**SHORT TASK A:** Copy out the listing again without changes, from the line containing "Open the CW team entry" through the end of the listing, both ends included.
== TEXT PASSAGE
All films, whether locally produced or imported, have to be submitted to the Board of Film Censors (established under the FA), for the purposes of classification, and if necessary, censorship. The Board of Film Censors, upon receipt of a film by its owner for the purpose of censorship, may take one of the following actions:
(a)
approve the film for exhibition without alteration or excision;
(b) prohibit the exhibition of the film; or
(c) approve the film for exhibition with such alterations or excisions as
it may require.
Classification of films
All films intended for exhibition and/or viewing must be approved by MDA which will classify a film into one of the following categories:
(a)
(G): General;
(b) (PG): Parental Guidance;
(c) (NC 16): No Children below 16-years-old;
(d) (M18): Mature 18 for persons 18-years-old and above; and
(e) (R21): Restricted to persons 21-years-old and above.
The above film categorisation, which was introduced on 1 July 2004, is intended to give wider choices to consumers, to enable them to make informed choices, and allow consumers access to video in their original content. Under the new system of classification, Mel Gibson’s ‘The Passion of Christ’, the controversial film surrounding the last few hours of Jesus Christ’s life, was the first film to be given the M18 rating.
Offence relating to party political films
There is a specific offence provided under the FA in relation to the importing, making, distribution and exhibition of party political films. A party political film refers to a film which is either:
(a)
an advertisement made on or behalf of any political party in Singapore; or
(b) which is made by any person and directed towards any political end in
Singapore.
The FA further clarifies that ‘a film is directed towards a political end in Singapore’ if the film, inter alia:
(a)
contains wholly or partly any matter which is intended or likely to affect
voting in any election or national referendum in Singapore; or
(b) contains wholly or partly either partisan or biased references to or
comments on any political matter, including but not limited to, a current policy
of the Government or an issue of public controversy in Singapore or a political
party in Singapore or any body whose objects relate wholly or mainly to politics
in Singapore, or any branch of such party or body.
====
**SHORT TASK B:** In the passage on Singapore film censorship, which film was the first to receive the M18 rating?
== PROVIDED MATERIAL
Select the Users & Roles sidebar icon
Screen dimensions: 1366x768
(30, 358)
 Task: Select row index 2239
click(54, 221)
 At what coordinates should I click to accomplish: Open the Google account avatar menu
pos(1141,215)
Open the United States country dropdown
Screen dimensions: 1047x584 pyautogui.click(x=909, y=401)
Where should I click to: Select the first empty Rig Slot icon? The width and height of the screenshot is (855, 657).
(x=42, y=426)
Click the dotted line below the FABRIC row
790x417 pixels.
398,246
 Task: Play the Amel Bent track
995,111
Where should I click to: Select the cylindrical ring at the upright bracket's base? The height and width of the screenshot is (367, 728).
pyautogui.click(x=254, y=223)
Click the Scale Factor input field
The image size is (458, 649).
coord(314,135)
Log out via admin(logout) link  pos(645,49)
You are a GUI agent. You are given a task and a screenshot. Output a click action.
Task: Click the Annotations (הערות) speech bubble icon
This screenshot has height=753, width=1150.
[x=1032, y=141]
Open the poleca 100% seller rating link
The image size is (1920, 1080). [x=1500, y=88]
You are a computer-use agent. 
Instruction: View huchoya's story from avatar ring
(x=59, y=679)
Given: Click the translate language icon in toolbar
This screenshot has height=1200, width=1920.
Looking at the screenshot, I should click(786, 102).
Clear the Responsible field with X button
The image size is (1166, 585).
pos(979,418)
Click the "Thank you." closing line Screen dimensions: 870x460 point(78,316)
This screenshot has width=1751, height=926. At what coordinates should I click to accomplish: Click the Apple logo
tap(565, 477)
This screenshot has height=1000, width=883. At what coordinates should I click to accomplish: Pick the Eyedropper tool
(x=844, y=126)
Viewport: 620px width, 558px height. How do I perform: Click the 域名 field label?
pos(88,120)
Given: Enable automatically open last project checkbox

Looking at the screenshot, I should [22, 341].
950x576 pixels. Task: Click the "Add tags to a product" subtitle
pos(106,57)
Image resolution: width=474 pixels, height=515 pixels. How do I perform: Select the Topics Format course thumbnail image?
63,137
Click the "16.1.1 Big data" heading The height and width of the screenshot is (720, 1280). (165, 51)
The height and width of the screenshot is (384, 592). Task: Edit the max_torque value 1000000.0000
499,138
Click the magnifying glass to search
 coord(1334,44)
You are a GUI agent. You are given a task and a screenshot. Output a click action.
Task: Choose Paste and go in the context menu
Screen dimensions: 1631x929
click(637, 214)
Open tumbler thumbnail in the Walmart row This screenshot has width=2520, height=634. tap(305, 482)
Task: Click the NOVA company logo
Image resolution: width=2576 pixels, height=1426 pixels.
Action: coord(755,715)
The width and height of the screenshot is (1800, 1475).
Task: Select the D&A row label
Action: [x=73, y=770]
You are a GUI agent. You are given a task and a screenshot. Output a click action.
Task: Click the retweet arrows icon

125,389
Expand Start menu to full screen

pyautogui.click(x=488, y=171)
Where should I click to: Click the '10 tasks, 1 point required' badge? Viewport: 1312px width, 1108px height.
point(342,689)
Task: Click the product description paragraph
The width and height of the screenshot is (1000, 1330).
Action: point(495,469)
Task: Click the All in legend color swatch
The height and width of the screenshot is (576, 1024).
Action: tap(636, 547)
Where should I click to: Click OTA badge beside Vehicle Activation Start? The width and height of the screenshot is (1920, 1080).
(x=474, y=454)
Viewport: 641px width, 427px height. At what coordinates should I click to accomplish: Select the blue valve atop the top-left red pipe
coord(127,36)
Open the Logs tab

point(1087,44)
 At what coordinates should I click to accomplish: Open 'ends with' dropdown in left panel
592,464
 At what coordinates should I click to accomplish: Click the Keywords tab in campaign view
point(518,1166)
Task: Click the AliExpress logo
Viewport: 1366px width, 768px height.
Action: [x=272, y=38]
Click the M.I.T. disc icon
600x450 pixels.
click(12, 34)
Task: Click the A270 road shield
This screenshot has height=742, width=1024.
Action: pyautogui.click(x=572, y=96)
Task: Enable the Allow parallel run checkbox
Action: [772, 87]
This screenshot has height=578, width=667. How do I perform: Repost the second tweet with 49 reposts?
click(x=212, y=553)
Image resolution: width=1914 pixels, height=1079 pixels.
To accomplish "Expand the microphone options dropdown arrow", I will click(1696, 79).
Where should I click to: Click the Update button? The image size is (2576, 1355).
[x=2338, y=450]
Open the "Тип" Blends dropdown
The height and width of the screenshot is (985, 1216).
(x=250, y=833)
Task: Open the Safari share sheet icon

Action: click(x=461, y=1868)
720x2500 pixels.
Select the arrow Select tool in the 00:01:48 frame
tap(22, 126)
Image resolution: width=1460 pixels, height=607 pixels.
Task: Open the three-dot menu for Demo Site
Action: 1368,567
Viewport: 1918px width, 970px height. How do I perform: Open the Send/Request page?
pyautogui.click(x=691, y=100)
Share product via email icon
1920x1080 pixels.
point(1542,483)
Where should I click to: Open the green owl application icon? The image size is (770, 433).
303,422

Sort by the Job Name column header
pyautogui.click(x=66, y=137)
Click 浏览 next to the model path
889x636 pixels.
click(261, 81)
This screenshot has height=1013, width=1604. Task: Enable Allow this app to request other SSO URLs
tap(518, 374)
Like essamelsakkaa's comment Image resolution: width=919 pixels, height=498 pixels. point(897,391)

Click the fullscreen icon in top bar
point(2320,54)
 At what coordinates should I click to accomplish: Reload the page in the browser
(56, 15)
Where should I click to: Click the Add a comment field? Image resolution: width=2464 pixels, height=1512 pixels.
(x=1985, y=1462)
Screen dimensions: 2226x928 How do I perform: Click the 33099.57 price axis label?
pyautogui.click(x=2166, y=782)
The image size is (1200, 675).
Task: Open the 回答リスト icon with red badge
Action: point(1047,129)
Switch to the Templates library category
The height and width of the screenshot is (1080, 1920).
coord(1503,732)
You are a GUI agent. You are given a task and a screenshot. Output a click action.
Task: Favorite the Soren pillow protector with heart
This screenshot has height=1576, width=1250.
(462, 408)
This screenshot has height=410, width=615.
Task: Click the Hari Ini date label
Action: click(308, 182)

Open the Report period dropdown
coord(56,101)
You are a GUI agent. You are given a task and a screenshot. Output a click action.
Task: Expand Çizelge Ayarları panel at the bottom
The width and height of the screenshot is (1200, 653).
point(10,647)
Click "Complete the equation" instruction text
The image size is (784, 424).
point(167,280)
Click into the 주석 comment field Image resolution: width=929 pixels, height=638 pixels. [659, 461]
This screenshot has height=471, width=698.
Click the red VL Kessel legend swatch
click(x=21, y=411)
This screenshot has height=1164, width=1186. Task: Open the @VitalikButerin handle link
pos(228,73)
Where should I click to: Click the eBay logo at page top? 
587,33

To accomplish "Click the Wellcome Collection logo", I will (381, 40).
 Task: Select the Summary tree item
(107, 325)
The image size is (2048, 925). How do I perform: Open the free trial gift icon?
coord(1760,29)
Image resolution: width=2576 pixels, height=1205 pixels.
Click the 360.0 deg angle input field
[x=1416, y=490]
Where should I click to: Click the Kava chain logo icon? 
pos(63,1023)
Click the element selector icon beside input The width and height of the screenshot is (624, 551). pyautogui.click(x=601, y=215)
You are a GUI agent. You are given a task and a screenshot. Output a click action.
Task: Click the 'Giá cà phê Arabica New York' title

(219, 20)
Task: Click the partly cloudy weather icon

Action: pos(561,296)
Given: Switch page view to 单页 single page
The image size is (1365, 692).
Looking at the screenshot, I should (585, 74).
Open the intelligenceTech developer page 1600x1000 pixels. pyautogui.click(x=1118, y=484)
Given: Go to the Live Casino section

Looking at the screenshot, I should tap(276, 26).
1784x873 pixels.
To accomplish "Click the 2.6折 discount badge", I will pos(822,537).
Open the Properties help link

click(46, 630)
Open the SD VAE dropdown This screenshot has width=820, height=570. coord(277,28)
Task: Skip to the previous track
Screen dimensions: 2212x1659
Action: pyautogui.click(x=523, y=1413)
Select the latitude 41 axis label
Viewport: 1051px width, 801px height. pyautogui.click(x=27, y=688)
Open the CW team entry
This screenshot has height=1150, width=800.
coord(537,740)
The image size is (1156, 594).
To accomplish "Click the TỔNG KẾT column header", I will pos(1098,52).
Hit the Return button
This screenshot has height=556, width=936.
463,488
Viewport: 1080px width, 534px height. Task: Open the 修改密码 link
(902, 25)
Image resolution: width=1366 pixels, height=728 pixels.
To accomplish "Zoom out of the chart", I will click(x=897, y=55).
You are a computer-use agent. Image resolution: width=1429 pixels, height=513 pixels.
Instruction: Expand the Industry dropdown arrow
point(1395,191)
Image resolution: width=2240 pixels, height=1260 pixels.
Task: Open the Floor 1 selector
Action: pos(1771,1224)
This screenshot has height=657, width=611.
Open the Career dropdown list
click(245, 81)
====
**TASK ANSWER A:**
Open the CW team entry
This screenshot has height=1150, width=800.
coord(537,740)
The image size is (1156, 594).
To accomplish "Click the TỔNG KẾT column header", I will pos(1098,52).
Hit the Return button
This screenshot has height=556, width=936.
463,488
Viewport: 1080px width, 534px height. Task: Open the 修改密码 link
(902, 25)
Image resolution: width=1366 pixels, height=728 pixels.
To accomplish "Zoom out of the chart", I will click(x=897, y=55).
You are a computer-use agent. Image resolution: width=1429 pixels, height=513 pixels.
Instruction: Expand the Industry dropdown arrow
point(1395,191)
Image resolution: width=2240 pixels, height=1260 pixels.
Task: Open the Floor 1 selector
Action: pos(1771,1224)
This screenshot has height=657, width=611.
Open the Career dropdown list
click(245, 81)

**TASK ANSWER B:** Mel Gibson’s ‘The Passion of Christ’